A group of US banks have plans to jointly launch a large stablecoin. This is supposed to be the name USDF to receive. The objective of this initiative is, among other things, to dispel the doubts that are harbored about other stablecoins in terms of reserves with your own stablecoin. Founding members of the USDF consortium include Sinovus (48th largest bank in the US by assets according to MX Technologies), the Community Bank of New York (No. 45), the First bank (No. 88) and the sterling national bank (No. 77). They are covered by the Federal Deposit Insurance Corporation (FDIC), one of the most important regulators in the industry.
The consortium would also like to encourage other financial institutions to join.

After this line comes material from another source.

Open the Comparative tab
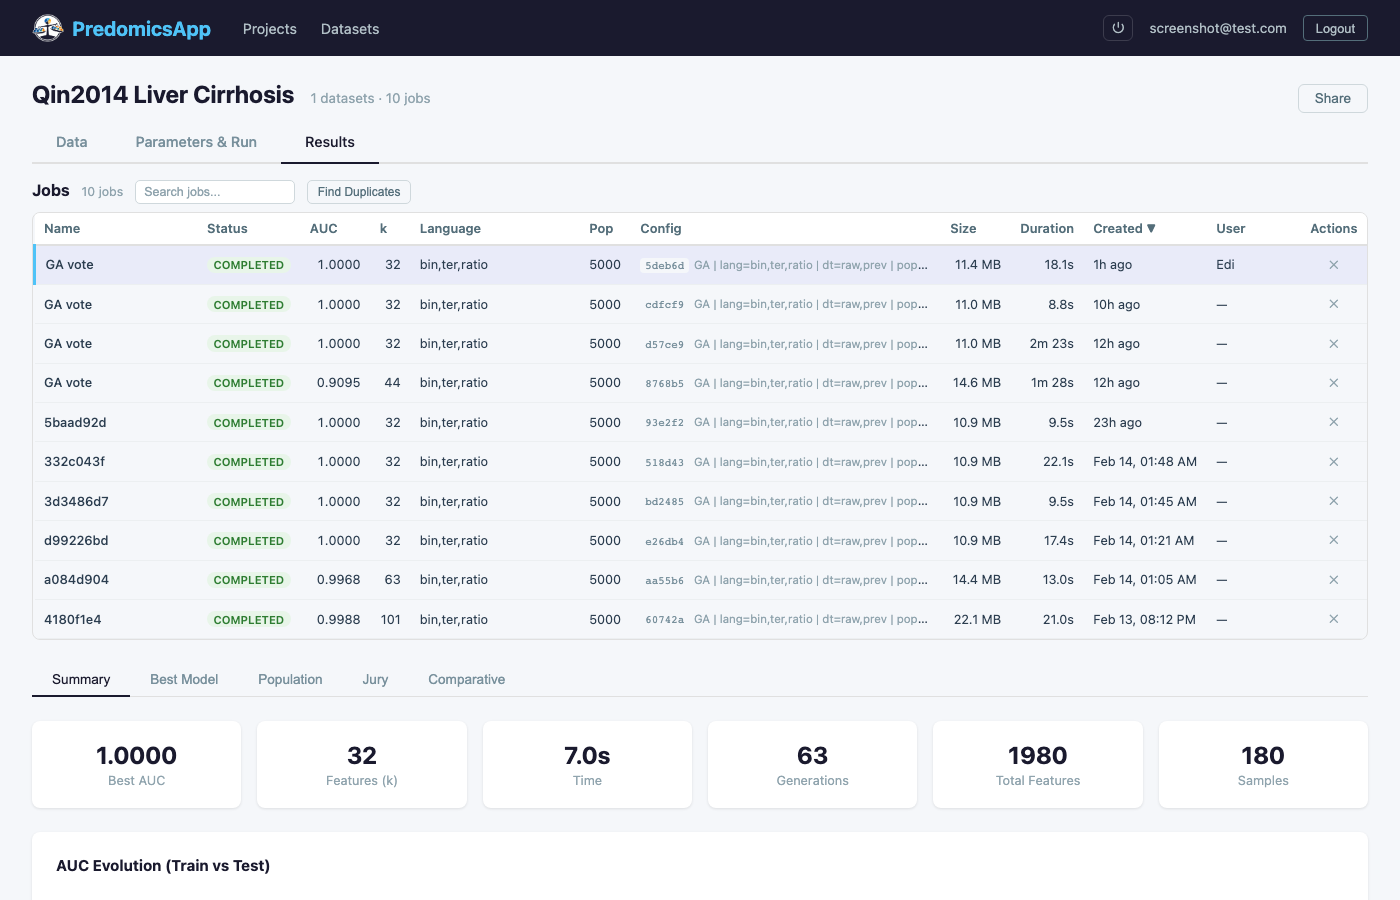 click(466, 679)
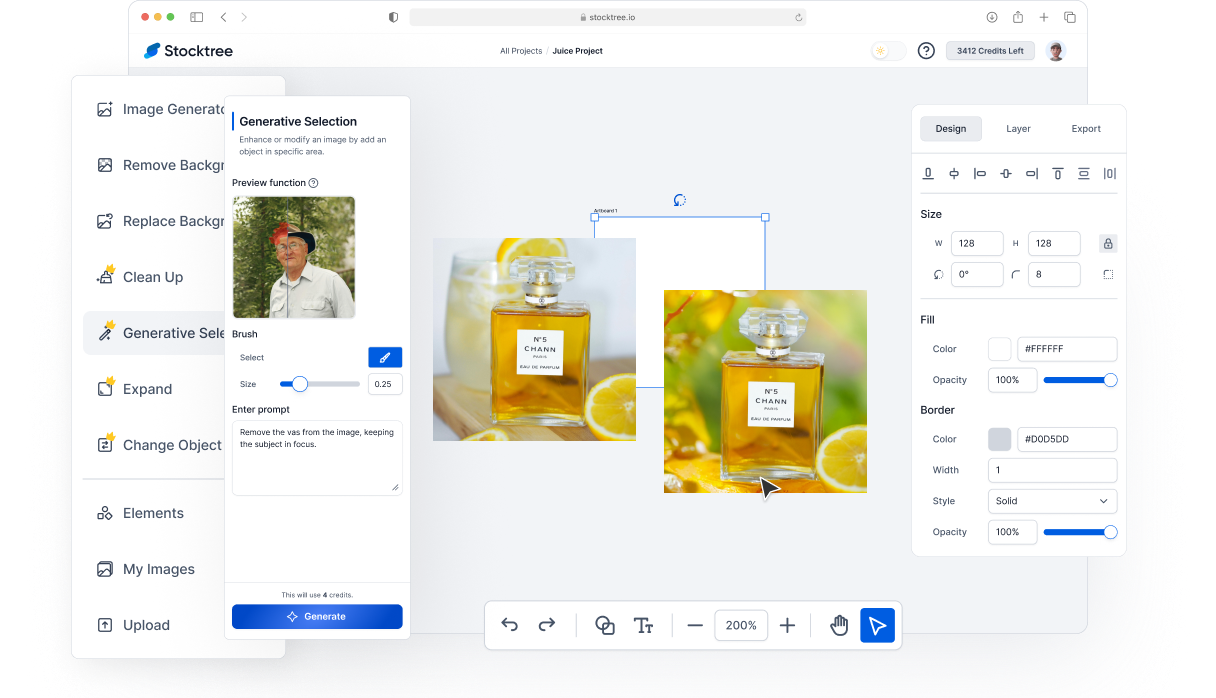Click the help question mark icon
The image size is (1216, 698).
[x=926, y=51]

USDFs are minted exclusively by US banks and can be exchanged 1: 1 for cash from a consortium member bank. Addressing consumer and regulatory concerns with non-bank stablecoins, the USDF offers a more secure option for transactions on the blockchain.
it says in the message.
USDF runs on publicly-sourced blockchain
Banks will operate the USDF stablecoin on the publicly-sourced blockchain. The availability of USDF on a public blockchain brings some benefits. For this reason, banks and their clients can use stablecoin for a wide range of other applications in addition to business-to-business and peer-to-peer money transfers. These scenarios include, for example, capital calls or billing and supply chain financing.
However, the communication omits whether the reserves for the USDF are also covered by the FDIC. In the case of Tether in particular, there were multiple concerns about the opaque nature of the stablecoin cover.